Two Door Cinema Club / Keep On Smiling

北アイルランドのロックバンド、トゥードアシネマクラブの5枚目のアルバム。3人組のトリオです。バンド名は地元の映画館「チューダーシネマクラブ」を言い間違えたところから、だそう。UKなのでトゥードア(社会階級によってドアが違う)のシネマクラブ、という階級闘争的な皮肉を込めたネーミングかと思ったんですがそれを前面には出していないようです。音楽的にはけっこうひねくれたUKポップス。とはいえイングランドとは違う、北アイルランドならではの感覚があります。ちょっと荒涼としているというか野太い感じ。ポストパンクよりのミューズ、みたいな。北アイルランドのアーティストってTherapy?、Gama Bomb、Ricky Warwickぐらいしか知りませんが(U2は”北”アイルランドではなくアイルランド出身)、全体的にワイルドさがある印象。


Juniper& Sango / 97

ヒップホップ色のあるブラジル音楽。
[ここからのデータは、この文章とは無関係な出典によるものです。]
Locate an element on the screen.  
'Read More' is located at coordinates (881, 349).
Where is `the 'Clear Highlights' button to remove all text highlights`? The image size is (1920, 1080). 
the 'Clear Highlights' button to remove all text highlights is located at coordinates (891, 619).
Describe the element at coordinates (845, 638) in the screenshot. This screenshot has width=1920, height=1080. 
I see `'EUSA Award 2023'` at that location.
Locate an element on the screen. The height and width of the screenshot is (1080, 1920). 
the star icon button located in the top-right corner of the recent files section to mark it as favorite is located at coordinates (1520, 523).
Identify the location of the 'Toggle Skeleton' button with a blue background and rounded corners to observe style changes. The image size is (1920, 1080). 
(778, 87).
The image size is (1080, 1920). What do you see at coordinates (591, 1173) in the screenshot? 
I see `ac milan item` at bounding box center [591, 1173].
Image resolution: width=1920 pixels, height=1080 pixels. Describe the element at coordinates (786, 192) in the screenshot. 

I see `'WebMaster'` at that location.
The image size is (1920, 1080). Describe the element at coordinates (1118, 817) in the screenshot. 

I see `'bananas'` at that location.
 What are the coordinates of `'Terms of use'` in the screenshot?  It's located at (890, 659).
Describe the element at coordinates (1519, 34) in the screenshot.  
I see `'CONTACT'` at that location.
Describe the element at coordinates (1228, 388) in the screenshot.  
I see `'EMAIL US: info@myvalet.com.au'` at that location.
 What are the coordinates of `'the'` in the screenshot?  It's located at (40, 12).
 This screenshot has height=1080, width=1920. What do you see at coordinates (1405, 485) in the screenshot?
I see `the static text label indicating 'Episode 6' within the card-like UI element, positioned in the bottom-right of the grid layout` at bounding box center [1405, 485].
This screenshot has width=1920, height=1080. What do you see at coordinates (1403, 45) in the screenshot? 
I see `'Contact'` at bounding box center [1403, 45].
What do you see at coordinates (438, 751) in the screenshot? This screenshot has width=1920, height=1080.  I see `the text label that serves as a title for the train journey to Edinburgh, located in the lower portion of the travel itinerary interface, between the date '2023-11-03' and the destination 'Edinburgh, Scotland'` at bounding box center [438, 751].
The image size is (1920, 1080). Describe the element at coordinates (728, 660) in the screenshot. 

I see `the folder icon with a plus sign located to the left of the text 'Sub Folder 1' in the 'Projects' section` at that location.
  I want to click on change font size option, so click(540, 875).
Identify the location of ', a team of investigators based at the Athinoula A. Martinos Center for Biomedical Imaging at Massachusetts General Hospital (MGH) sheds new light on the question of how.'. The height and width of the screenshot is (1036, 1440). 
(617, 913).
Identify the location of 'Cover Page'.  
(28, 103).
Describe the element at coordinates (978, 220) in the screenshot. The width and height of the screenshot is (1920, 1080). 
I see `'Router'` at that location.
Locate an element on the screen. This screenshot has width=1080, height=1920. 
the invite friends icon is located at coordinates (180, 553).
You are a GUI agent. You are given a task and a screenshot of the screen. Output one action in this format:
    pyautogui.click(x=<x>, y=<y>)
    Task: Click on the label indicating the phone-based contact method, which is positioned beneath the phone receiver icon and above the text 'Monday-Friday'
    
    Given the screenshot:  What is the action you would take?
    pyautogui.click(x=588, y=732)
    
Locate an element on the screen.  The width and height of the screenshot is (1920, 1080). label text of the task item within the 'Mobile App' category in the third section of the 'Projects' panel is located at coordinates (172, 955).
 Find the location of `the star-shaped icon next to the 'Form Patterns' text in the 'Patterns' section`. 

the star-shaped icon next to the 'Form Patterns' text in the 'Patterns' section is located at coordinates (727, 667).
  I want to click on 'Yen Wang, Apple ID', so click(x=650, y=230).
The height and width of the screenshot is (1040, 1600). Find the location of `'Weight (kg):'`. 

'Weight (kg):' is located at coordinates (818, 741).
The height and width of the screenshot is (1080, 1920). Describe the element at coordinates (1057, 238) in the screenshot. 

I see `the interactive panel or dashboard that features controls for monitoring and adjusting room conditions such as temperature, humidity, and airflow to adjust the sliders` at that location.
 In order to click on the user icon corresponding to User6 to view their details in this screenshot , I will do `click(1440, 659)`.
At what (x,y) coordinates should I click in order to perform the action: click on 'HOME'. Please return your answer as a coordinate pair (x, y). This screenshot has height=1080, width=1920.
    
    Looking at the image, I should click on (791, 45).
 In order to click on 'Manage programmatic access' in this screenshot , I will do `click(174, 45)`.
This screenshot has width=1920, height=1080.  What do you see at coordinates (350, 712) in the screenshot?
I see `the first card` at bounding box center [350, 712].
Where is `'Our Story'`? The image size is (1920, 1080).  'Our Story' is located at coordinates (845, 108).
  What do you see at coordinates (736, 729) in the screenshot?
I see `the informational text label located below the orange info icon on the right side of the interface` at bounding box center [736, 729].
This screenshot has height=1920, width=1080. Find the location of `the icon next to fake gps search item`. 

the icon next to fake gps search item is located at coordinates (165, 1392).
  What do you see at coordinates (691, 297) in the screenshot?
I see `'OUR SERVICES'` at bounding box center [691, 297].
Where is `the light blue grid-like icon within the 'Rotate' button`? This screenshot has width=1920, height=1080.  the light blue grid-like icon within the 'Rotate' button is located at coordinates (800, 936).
ブラジル人シンガーのジュニパーをSangoというヒップホップのプロデューサーがプロデュースした作品のようです。これがいい出来。歌詞はポルトガル語です。ブラジル音楽とヒップホップって相性がいいですね。ヒップホップのリズムではなくブラジルのリズムが多めなのも好み。軽やかでいいです。ブラジル音楽の掘り出し物。


Sound Sultan / Reality CHQ

ご機嫌なアフリカ音楽。サウンドスルタンことOlanrewaju Fasasiの遺作というか、死後に生前の作品を発表したEP。サウンドスルタンはナイジェリアの歌手、ラッパー、俳優として活動していたようで、ナイジェリアのヒップホップシーンのトップアーティストの一人。残念ながら2021年に44歳で病死しています。サウンドとしては隙間がありつつ生命力を感じるビートに乗る力強い歌声。アフリカ音楽っていいですよね。ビートが力強くて新鮮に感じます。


Romeo Santos / Fórmula, Vol. 3

USラテン音楽シーンのスーパースター、ロメオサントスの新譜。バチャータ(スペインのギター音楽とサハラ以南のアフリカ音楽をミクスチャーしたドミニカの音楽)のスターバンド、「史上最も影響力のあるラテン音楽バンド」と言われたアヴァンチュラのボーカルとして活躍した後、ソロ活動を続けています。今をときめくロザリアともデュエット。バチャータというルーツを持ちつつUSのメインストリームの音像も取り入れており、娯楽度が高く刺激的な音像。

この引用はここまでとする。